Our understanding of disability in contemporary society is based in understanding the way that capitalism disables people. Capitalism causes physical and mental impairment through industrial injury, war and other factors; and organises production for profit rather than human need and consequently allocates insufficient resources to research, treatment, cure, access, care and support services. Capitalist society has treated impaired people as objects of pity, whose only hope lies in either a medical cure or dependence and charitable care. Thus, when capitalism failed to develop cures or treatments, people have been consigned to institutions or to poverty and social exclusion. Thus, capitalism disables impaired people. We note that while some disabled people would welcome a cure for their particular impairment, for many the priority is to be allowed to participate fully in society as they are. There is also some variation in the extent to which an individual’s particular condition constitutes an impairment or a difference.
For example, many autistic people understandably fear that attempts to cure or prevent autism aim to eliminate human neurological diversity. In the 1960s and 70s, the surge in liberation struggles also saw a disability rights movement grow. It organised against discrimination and in support of independent living, and it rejected the ‘medical model’ of how disability was generally viewed.
Socialists in this movement outlined a distinction between impairment and disability. Impairment is the shortfall in full bodily or mental functioning; disability is the obstruction that society places in the way of an impaired person’s equal participation, which can include physical barriers, prejudices, communication barriers and/or lack of adequate social and medical provision. This distinction became the foundation of the social model of disability.
The social model is not in itself a Marxist theory. Indeed, it is a model — an approach, a way of understanding, a guide to action — rather than strictly a ‘theory’ at all. It is, however, consistent with Marxism. It provided a significant boost to the confidence and assertiveness of the disability movement. It is a liberatory approach. We support the social model of disability, and seek to clarify, develop and apply it. The social model, and the movement behind it, has achieved significant progress. Pitiful images of crippled kids on charity collection boxes are being left in the past.

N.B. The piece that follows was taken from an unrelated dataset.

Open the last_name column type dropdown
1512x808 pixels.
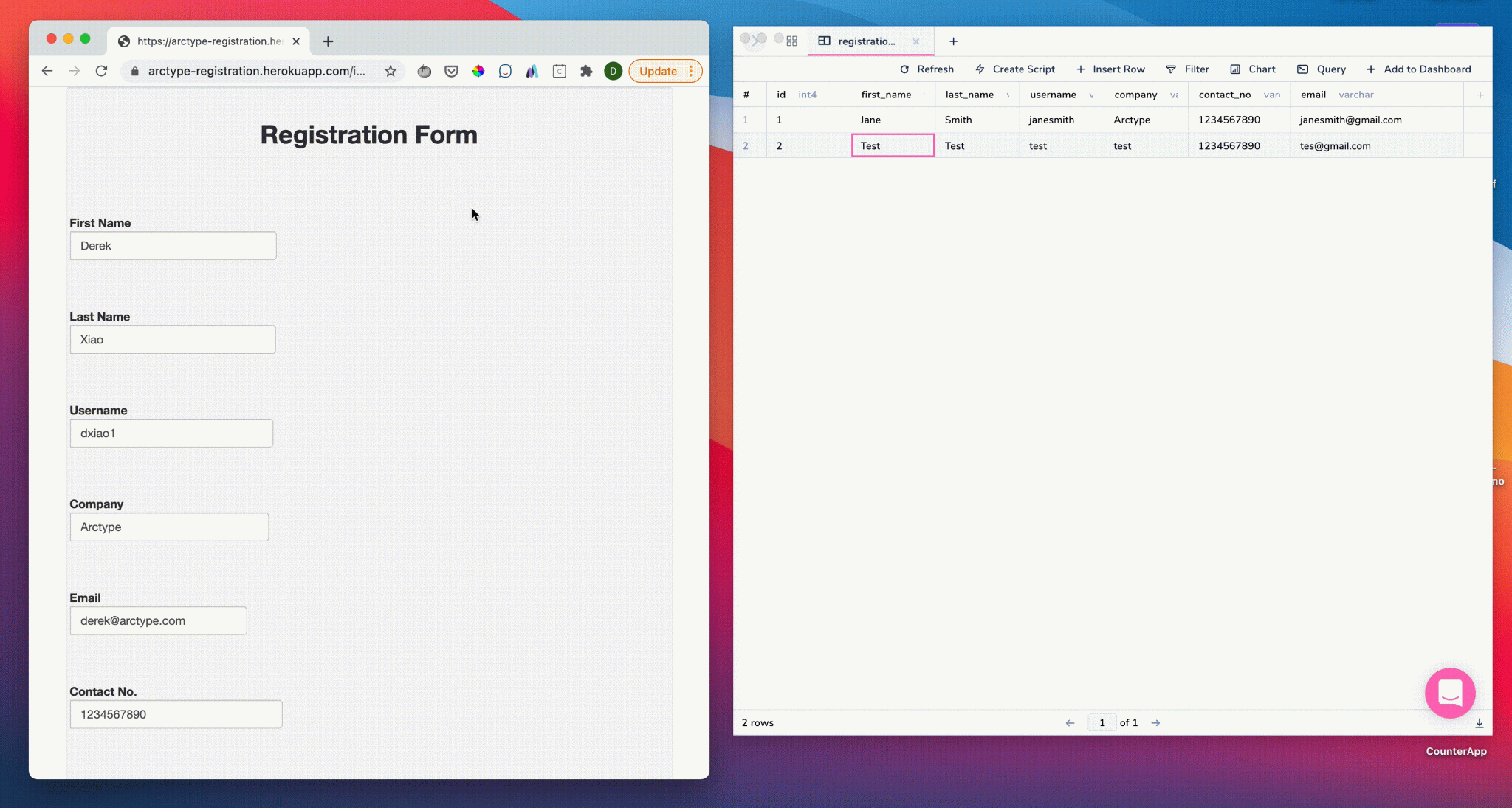coord(1008,95)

The UN Convention on the Rights of Persons with Disabilities takes a social model approach, having been drafted by representatives of disabled people’s organisations. Progress in legal rights for disabled people is limited by the persistence of the medical model. Legislation is based on requiring individuals to prove what they can not do rather than on identifying and removing discrimination and barriers.

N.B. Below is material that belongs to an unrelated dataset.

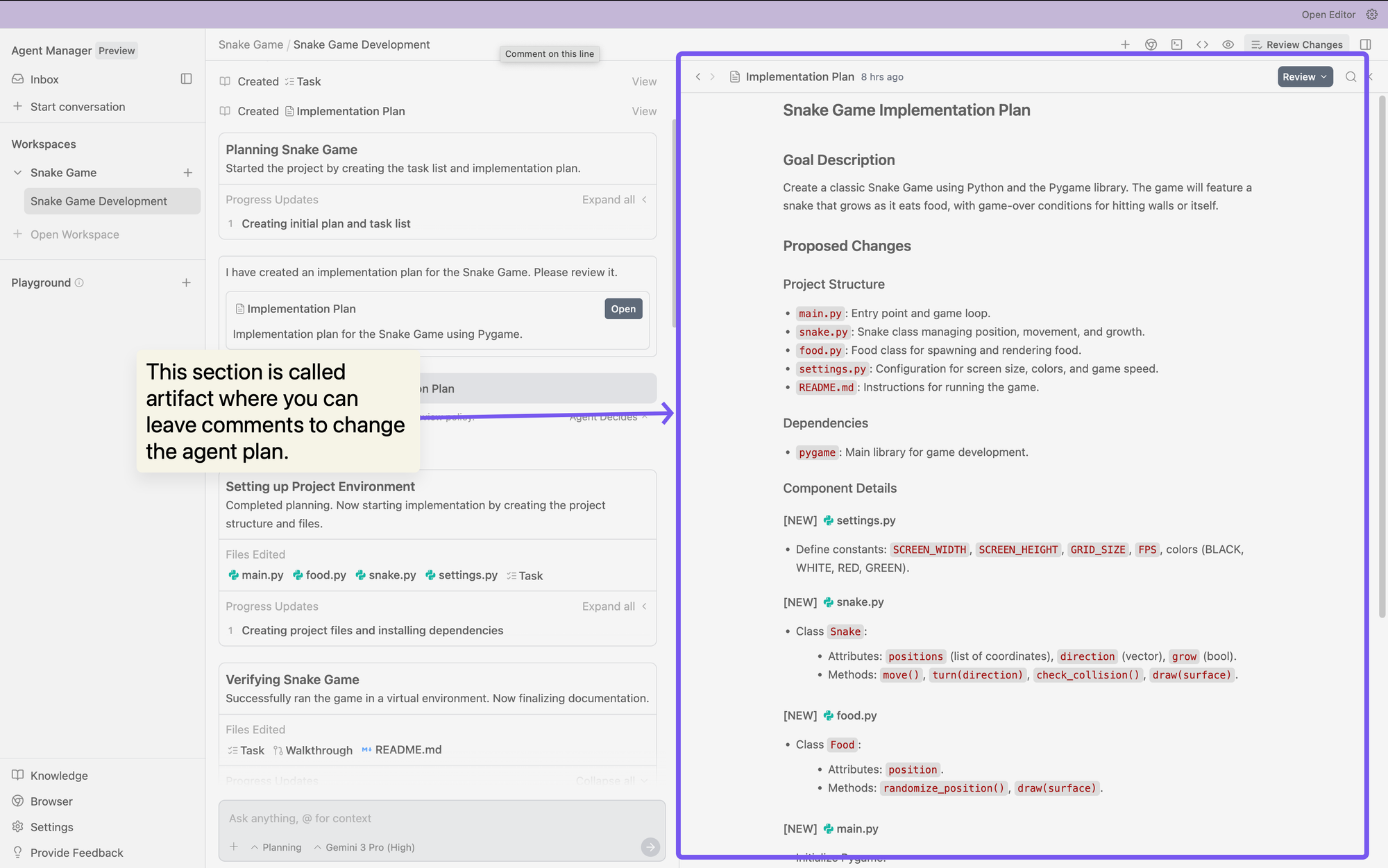Select Snake Game Development conversation
This screenshot has height=868, width=1388.
click(99, 201)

The Tories’ 1995 Disability Discrimination Act was very weak, delivering as little as the government could get away with in the face of unstoppable pressure for legislation. Although it was strengthened to some extent by the 1997-2010 Labour governments, it has since been weakened again by the Tory/LibDem coalition.
There is a huge class divide among impaired people. Rich individuals with the resources to overcome barriers are far less disabled by society than are working-class people with impairments. The employers’ austerity-driven offensive has seen many disabled workers driven out of work or into the most low-paid, insecure employment. The role of trade unions is essential in defending disabled workers. While many rank-and-file reps carry out important work, and while three-quarters of union members are in unions which have structures for disabled members, there is much more that can be done to make unions accessible, militant and effective in this area. Disability is an issue for the whole of the labour movement and the left to take up, discuss and campaign about. Self-organisation of disabled people, and of disabled workers, is central to making this happen.

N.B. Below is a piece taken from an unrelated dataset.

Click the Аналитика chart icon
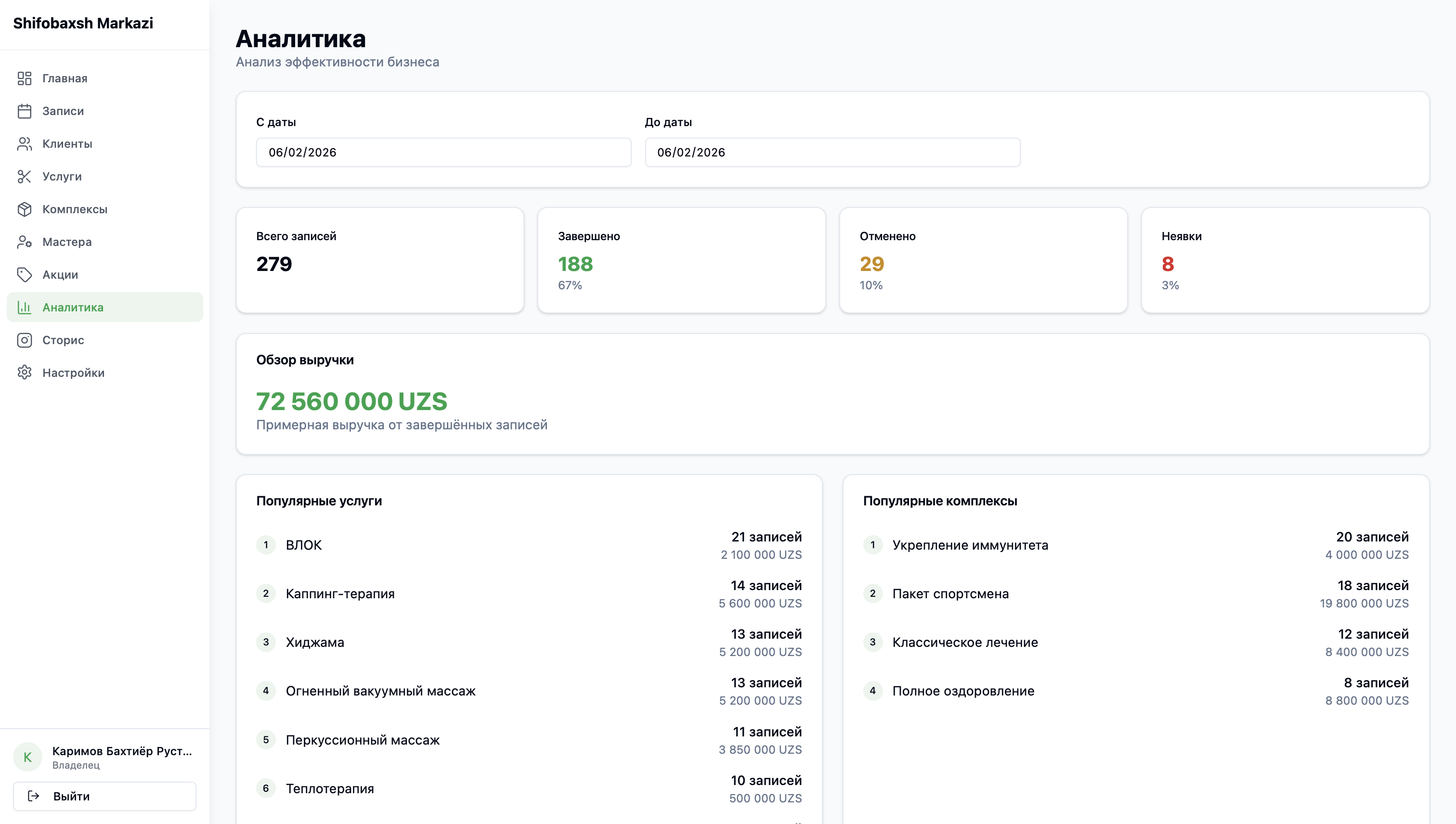Viewport: 1456px width, 824px height. click(x=25, y=307)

Workers’ Liberty supports self-organisation for specially-oppressed sections of the working class. Disabled people have long had well-meaning people, charities and others speak for them: in contrast to this, we support the right of disabled people to articulate their own demands and to call on the labour movement for its active support. We resolve to organise our work in this area, focusing on three key themes: 1. co-ordinating our participation in the disabled people’s movement, particularly its mobilisation against austerity 2. discussing and developing Marxist theory on disability 3. improving the accessibility to disabled people of our own events, publications, education, etc.